Requirement - Transcribe exactly, and without pictures, the lines from the one that contains "This screenshot has" through the last line of the material.

The input -

++++++++++

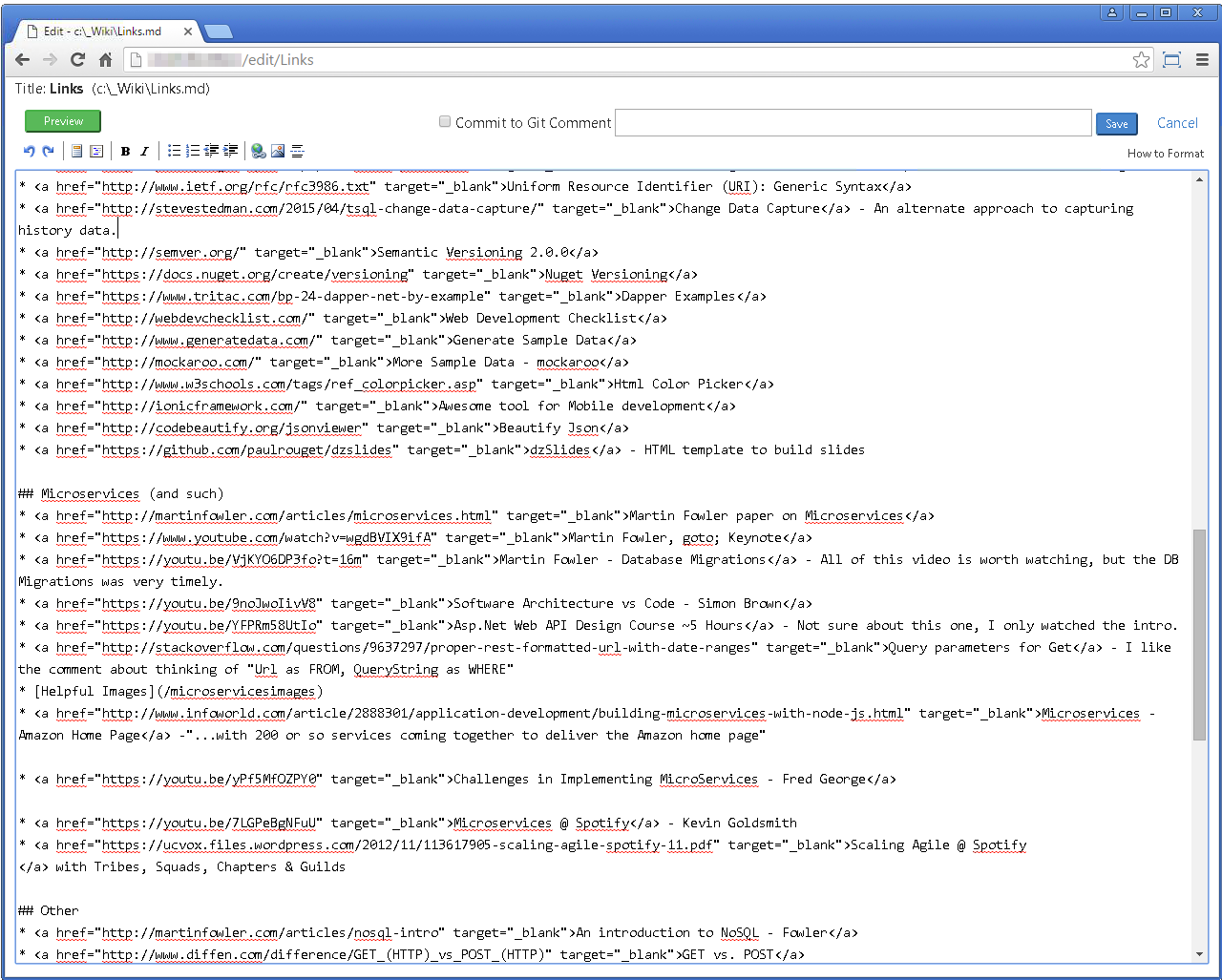The width and height of the screenshot is (1222, 980).
Task: Click the Redo icon in editor toolbar
Action: point(48,151)
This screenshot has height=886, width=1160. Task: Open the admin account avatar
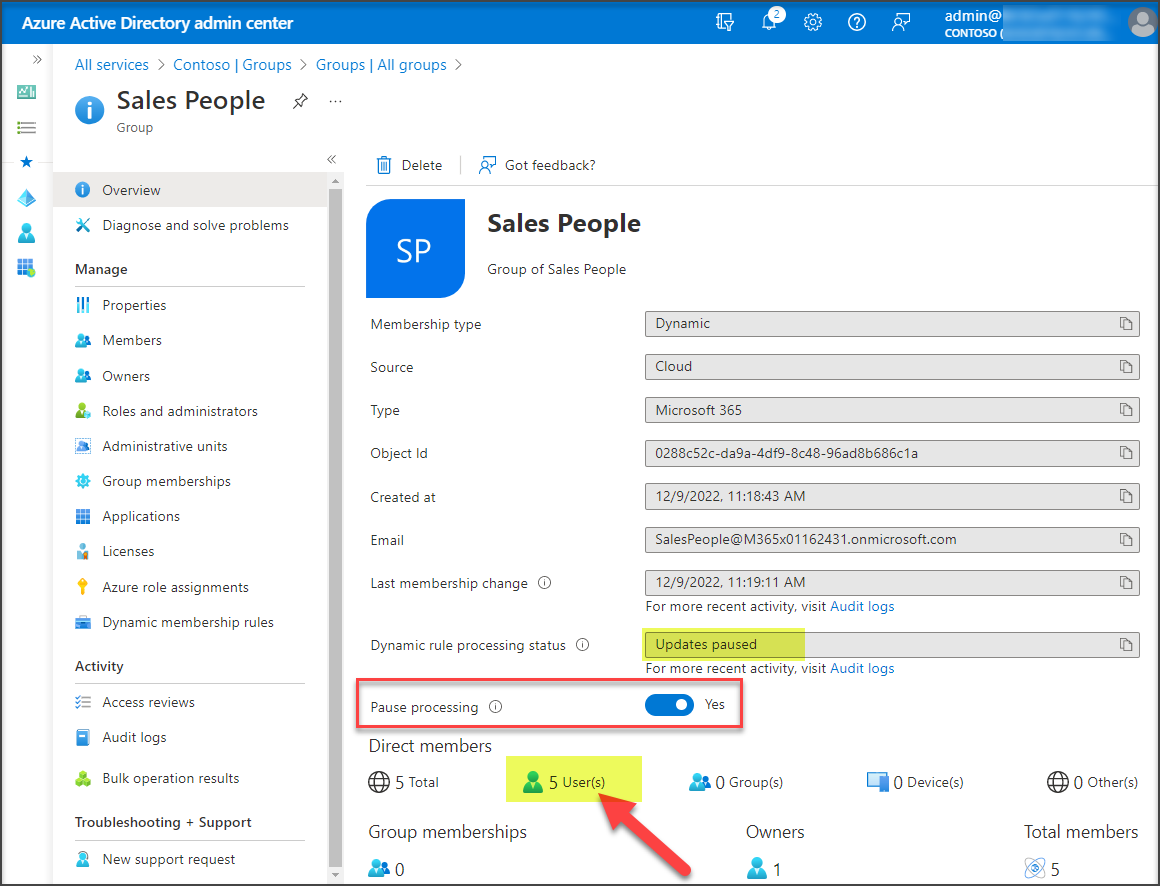coord(1141,22)
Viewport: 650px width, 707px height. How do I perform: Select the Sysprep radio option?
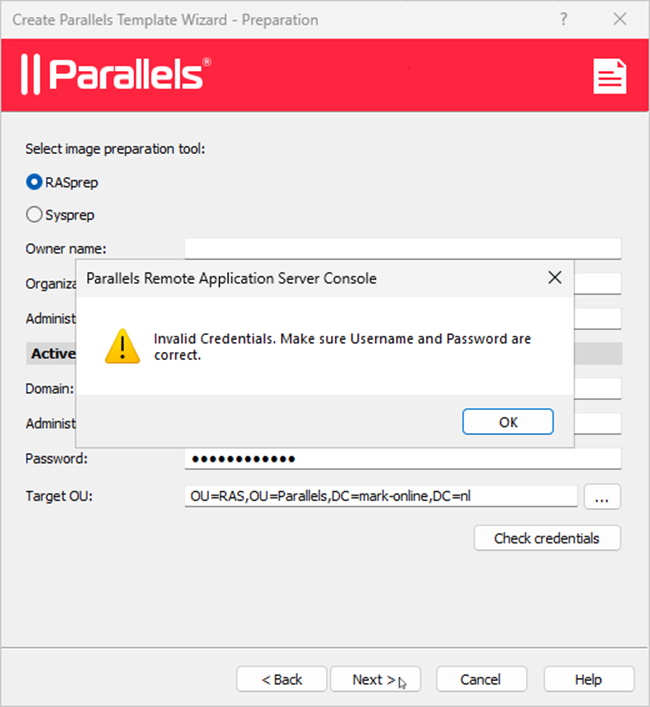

++++++++++

Answer space -
This screenshot has height=886, width=1160. Task: Open the admin account avatar
coord(1141,22)
Viewport: 650px width, 707px height. How do I perform: Select the Sysprep radio option?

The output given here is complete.